Speaking at the AARP presidential forum in Iowa, Biden drew a contrast between his plan, which would give people a Medicare-like public option, and the “Medicare for All” plan championed by more progressive Democratic presidential candidates including Sens. Bernie Sanders (I-Vt.) and Elizabeth Warren (D-Mass.).
“If you like your health care plan, your employer-based plan, you can keep it. If in fact you have private insurance, you can keep it,” Biden said.{mosads}
Biden’s speech echoed the now-infamous “if you like your doctor, you’re going to be able to keep your doctor” catchphrase former President Obama repeatedly said in 2009 and 2010 when he was trying to sell the public on the benefits of the Affordable Care Act.
The GOP seized on those remarks and spent years throwing them back at Democrats to showcase what they said were ObamaCare’s failures. In 2013, PolitiFact called “if you like your health care plan, you can keep it” the “Lie of the Year.”
But the law has provided 20 million people with health insurance, and it’s now more popular than ever.
Biden is running on protecting ObamaCare.
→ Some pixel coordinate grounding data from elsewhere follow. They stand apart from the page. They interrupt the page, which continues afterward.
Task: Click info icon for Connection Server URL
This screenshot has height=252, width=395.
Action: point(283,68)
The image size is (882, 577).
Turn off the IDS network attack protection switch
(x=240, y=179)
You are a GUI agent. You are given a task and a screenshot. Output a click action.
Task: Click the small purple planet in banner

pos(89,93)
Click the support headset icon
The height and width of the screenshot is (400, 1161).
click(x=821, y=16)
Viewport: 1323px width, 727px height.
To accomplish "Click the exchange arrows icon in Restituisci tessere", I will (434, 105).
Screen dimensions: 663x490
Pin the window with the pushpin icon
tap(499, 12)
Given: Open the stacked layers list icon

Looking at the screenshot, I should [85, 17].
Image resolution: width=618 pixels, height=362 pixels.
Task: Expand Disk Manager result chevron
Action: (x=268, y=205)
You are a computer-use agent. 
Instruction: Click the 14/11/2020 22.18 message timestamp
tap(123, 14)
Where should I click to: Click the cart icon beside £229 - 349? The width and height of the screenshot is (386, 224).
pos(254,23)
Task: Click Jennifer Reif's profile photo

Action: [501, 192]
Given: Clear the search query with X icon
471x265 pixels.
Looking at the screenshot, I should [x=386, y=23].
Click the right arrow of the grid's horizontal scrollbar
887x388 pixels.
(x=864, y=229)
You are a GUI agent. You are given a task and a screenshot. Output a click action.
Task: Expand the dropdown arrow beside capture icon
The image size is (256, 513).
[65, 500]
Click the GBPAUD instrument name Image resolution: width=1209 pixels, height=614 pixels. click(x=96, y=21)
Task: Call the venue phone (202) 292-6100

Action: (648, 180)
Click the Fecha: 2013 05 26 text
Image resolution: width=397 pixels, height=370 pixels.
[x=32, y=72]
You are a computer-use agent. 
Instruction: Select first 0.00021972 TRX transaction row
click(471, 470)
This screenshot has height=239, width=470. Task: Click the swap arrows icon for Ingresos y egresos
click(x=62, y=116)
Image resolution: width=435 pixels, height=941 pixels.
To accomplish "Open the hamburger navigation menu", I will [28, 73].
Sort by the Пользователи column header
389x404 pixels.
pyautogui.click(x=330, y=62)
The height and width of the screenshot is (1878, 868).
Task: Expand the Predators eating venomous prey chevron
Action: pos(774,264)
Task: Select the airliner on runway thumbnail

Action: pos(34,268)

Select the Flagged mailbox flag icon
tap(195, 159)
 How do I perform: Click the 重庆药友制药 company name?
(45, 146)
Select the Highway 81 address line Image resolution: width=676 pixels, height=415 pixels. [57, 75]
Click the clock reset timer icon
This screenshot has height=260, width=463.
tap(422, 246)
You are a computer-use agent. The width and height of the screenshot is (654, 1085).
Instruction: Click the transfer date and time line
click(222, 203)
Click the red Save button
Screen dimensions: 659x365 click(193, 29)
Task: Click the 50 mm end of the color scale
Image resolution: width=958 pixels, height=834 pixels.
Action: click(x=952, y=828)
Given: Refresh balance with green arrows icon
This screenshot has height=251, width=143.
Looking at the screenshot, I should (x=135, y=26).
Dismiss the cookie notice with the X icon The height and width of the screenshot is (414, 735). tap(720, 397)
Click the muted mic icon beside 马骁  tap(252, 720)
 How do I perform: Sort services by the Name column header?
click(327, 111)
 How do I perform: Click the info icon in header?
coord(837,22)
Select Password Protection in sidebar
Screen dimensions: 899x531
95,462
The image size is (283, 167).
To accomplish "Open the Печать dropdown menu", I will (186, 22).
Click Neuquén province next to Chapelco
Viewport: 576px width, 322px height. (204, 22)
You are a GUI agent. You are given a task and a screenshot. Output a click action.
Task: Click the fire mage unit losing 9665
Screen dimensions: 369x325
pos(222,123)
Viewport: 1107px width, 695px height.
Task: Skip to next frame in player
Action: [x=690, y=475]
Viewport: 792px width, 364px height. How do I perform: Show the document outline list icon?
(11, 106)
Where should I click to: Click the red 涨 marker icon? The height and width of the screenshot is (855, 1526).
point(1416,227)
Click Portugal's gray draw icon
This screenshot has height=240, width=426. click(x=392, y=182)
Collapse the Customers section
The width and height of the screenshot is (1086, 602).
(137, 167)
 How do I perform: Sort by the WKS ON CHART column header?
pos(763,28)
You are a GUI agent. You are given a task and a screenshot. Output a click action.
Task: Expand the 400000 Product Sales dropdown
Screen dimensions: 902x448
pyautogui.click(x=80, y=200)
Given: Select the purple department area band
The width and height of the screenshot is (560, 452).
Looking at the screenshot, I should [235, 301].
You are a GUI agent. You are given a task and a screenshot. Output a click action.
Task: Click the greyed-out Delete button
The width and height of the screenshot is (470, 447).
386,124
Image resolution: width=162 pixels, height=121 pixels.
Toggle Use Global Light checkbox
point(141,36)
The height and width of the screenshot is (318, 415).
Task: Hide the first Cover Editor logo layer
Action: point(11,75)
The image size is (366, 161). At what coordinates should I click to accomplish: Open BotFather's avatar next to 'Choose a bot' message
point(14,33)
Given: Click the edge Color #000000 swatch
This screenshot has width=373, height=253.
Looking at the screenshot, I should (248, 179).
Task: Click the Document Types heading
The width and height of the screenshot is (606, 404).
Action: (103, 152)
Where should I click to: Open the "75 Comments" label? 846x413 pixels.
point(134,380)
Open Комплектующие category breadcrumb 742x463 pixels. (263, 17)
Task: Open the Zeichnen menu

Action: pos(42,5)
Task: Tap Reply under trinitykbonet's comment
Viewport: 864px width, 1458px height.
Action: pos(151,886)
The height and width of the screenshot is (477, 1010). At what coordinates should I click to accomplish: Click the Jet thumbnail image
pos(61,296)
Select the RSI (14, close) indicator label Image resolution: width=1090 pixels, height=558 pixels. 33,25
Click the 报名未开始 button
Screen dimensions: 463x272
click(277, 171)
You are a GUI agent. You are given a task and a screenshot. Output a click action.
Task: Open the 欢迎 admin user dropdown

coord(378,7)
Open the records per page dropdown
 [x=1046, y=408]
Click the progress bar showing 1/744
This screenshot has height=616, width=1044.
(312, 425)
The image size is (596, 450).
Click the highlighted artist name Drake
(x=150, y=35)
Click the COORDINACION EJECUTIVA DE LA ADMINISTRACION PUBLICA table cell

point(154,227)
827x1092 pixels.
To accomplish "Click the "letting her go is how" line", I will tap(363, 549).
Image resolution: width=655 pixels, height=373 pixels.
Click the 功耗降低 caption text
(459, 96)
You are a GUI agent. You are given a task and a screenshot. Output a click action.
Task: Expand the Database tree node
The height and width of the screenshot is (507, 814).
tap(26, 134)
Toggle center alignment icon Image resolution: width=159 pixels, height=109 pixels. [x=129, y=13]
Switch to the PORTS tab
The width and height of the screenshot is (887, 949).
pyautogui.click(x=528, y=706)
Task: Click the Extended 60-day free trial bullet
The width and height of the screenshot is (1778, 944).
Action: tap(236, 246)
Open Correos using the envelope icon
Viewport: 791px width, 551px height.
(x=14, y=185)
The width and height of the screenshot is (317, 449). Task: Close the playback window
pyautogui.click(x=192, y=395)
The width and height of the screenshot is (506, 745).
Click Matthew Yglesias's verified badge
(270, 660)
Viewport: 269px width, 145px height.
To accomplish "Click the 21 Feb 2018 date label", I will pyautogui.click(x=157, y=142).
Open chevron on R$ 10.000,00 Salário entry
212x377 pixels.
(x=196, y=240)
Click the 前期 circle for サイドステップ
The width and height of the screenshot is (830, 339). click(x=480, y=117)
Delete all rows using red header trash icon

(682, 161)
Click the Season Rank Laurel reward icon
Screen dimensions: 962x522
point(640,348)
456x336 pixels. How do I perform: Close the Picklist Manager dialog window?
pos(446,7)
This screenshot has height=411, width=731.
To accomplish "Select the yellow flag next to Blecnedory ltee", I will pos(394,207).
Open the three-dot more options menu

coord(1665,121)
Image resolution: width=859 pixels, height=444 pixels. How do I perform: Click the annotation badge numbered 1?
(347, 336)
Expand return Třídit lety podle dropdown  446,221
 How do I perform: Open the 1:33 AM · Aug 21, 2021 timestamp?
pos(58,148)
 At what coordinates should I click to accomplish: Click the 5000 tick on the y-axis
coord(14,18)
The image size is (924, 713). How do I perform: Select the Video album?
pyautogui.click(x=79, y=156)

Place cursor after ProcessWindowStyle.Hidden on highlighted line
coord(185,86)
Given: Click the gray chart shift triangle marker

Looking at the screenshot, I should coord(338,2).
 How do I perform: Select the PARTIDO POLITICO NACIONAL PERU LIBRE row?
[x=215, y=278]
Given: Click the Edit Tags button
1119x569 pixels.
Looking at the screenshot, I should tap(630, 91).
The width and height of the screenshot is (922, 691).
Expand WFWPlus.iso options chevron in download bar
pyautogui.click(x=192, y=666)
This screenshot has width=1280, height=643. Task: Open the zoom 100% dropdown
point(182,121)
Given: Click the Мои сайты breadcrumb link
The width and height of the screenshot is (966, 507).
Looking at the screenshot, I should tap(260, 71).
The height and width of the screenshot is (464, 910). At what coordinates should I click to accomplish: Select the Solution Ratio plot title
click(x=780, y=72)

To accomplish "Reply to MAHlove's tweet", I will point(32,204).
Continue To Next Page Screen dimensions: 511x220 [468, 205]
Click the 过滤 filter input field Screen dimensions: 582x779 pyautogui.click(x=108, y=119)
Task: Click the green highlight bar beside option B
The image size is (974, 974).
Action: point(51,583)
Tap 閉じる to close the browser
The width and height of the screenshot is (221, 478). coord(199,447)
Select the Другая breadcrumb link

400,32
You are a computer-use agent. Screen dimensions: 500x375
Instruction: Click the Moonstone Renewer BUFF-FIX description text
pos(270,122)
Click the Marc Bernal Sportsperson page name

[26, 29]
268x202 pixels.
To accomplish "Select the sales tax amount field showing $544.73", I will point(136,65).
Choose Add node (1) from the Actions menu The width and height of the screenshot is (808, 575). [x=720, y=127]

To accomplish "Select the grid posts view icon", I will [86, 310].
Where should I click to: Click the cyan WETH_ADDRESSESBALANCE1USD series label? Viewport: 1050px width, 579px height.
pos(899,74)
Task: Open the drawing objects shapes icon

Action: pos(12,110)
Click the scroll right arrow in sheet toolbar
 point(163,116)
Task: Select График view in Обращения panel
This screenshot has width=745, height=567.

He is banking the law’s popularity will convince voters that his plan of shoring up the law with more subsidies and a public option is a better approach than Medicare for All.
“You get your choice, you get full coverage … I think it’s the quickest, most reasonable, rational and best way to get to universal coverage,” he said.
In formally announcing his plan on Monday, Biden equated the push for Medicare for All with the GOP attempts to repeal ObamaCare.
“I understand the appeal of Medicare for All, but folks supporting it should be clear that it means getting rid of ObamaCare, and I’m not for that,” Biden said in a video announcing his plan.
The former Delaware senator essentially wants to keep the existing health care infrastructure, while Sanders and Warren are advocating for replacing all forms of private insurance with a government-run system.
In contrast, President Trump and Republicans in Congress are currently advocating for a federal court to completely eliminate the Affordable Care Act, and all its coverage gains, without a replacement plan.
In Iowa, Biden also warned the AARP audience that “Medicare as you know it” will go away under Medicare for All.
“All the Medicare you have is gone, it’s a new Medicare system,” Biden said. “It may be as good, you may like it as well, but the transition of dropping 300 million on a new plan, I think kind of is a little risky at this point.”
In a statement in response to the attacks, Sanders campaign manager Faiz Shakir said Sanders fought to pass ObamaCare and to improve it. He noted a public option “would be both a policy and moral failure” that is destined to fail.
“Insurers would dump the sickest and neediest individuals, causing it to become an inefficient and insufficient ‘option,’ ” Shakir said.